Great idea. But wouldn't all digg stories being coralized give the coral cache the "digg effect"? I havn't looked into this cache too much but it seems as if it would suffer just as any other server would. Imagine ALL digg stories going to the same server. Ouch.

Anonymous said...

Nice, but a blanket coralisation of all digg links won't work. Lots of proxy caches, firewalls, filters, etc block all but well-known-ports, and 8090 doesn't qualify as 'well known' in this context. Even the squid cache default install only allows a couple of ports - 80, 443, and that's about it. If you coralise everything, it will break a *lot* of people's browsing.

Make it a customer-selectable option, maybe, but no blanket coralisations please - they won't work.

NotAPoet said...

I think it would be better to add a link to the cached version like this:

blogthis | category | cache

Anonymous said...

What about sites that make money off ads, such as...yours?

chronicon said...

Thanks for all the comments!

Nice, but a blanket coralisation of all digg links won't work.

I'm not suggesting that. Automate the Coralization of the most popular/Front Page links, not the entire site. Just the ones that are getting hammered by the Digg Effect.

NotAPoet said...

I think it would be better to add a link to the cached version like this:

blogthis | category | cache

I like that. If the main link doesn't work, hit the Coral link.

What about sites that make money off ads, such as...yours?

I did a page source comparision between the original for and the Coralized version of the same. The revenue generating code did not appear affected. I do not think that is an issue. As far as me making money from this lame blog with Adsense or the big FireFox button? LOL, I have no worries there since it's generating next to nothing. And, in my case, that's just fine really. I actually like the Ad-Sense links that come up occasionally so I keep it around, and spreading the word about FireFox *is* high on whatever agenda I have for this blog. Particularly for Windows users. The more that dump IE for FireFox, the better a place the world becomes! ;-)

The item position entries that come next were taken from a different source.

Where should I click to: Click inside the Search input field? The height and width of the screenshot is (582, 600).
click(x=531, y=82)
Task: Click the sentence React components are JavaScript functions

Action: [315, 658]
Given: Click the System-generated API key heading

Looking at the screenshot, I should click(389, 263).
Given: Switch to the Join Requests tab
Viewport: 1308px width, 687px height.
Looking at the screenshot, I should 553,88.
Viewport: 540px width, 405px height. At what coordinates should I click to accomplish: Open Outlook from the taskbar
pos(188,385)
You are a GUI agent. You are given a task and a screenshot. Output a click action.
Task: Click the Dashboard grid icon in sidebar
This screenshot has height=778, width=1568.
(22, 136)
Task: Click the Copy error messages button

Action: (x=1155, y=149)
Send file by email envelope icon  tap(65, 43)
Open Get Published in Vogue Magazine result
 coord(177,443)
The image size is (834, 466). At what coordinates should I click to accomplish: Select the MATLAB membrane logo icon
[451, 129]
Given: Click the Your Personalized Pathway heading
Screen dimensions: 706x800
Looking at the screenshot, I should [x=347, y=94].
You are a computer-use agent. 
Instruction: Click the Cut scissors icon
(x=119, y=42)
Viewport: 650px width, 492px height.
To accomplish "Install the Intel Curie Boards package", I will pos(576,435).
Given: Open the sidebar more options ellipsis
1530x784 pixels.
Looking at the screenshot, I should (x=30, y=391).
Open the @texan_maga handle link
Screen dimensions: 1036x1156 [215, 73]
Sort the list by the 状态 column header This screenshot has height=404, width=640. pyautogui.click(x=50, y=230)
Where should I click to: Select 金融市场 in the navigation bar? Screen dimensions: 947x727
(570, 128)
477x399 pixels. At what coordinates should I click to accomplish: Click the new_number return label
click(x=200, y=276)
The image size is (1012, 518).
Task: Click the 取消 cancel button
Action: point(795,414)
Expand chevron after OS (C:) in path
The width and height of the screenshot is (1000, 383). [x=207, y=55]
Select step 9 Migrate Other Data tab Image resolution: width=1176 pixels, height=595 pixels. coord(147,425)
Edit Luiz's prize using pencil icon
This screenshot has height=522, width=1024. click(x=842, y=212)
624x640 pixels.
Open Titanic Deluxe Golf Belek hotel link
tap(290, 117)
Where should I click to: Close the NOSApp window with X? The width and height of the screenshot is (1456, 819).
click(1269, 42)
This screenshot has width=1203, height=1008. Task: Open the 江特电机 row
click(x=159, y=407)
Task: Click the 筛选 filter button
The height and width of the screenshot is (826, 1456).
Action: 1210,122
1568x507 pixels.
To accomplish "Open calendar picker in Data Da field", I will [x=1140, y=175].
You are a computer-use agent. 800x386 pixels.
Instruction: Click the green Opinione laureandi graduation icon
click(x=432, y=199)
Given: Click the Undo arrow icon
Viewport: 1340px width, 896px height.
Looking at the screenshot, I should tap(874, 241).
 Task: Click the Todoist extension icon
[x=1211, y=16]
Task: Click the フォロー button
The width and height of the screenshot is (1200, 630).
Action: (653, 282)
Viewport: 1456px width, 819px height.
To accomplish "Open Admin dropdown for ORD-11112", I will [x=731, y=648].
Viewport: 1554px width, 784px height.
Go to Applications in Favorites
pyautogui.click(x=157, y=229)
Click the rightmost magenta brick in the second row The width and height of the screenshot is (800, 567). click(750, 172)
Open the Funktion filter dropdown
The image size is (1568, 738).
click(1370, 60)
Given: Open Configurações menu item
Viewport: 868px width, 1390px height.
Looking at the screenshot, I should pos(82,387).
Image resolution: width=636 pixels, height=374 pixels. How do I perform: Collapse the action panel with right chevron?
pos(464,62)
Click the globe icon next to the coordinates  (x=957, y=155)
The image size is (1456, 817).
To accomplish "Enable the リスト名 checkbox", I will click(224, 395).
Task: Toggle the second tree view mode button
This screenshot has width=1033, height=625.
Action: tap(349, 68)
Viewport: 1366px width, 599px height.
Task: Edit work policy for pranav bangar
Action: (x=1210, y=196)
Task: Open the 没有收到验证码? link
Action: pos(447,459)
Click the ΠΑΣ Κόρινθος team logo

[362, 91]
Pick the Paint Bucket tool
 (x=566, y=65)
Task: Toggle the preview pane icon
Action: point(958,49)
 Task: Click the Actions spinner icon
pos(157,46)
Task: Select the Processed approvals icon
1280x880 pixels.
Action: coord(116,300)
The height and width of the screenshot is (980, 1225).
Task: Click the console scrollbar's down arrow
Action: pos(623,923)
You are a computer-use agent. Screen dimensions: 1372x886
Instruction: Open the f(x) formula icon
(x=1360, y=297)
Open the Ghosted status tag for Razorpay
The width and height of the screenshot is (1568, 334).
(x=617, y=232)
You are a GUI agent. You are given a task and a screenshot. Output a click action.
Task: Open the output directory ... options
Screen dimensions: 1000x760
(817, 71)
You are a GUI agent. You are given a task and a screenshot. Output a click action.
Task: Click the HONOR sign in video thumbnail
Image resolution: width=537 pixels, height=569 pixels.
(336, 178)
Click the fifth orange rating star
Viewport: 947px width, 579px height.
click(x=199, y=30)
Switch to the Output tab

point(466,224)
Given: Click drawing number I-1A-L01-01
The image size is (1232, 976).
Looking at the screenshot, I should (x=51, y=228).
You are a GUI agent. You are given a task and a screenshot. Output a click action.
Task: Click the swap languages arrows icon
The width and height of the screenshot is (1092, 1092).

Thanks all! Have a prosperous New Year!

Anonymous said...

If the fronpage link is the coralcache link, then sites would be missing out on a lot of potential revenue.

Maybe an icon or second link to be put next to the title, so that you have an easy fallback but sites won't miss out on their well deserved revenue.

Anonymous said...

but you're screwing over the author since your caching the page, and as a result if they have ads it won't do any good. Not a good idea!

Anonymous said...

I agree...If you take the groklaw example and look at it in Alexa's traffic ranking its like 29,012 and then you add the to it and it is giving all the potential revenue to that website...Seems like maybe Nyud.ney is trying to captialize on all of diggs abundance of visitors.

Otto said...

Bad idea. Horrible idea, in fact. Lots of digg readers have workplaces that use proxies with filters and such. And is blocked at all of them, because it's basically a way around their other filters. So by automatically coralizing everything, you instantly block off the links to a significant portion of users.

If you want to make it a per-user selectable option to auto-coralize links, then I have no problem with it, but there must be an option there.

Anonymous said...

Any time a coralized link is resolved, the coral network will cache the content of the url of the page. I have seen a number of instances where the link to a digged site will go down before coral has had a chance to cache the content.

One stop gap solution would be to automatically resolve all links on using a coralized url when posted. Initially all links on digg would resolve to the original url. A script on can periodically check all linked sites to see if they are still up. If the site is not responding, the link on digg can be updated resolve to the coralized url.

miscblogger said...

what about when i don't own the server and I am buying hosting?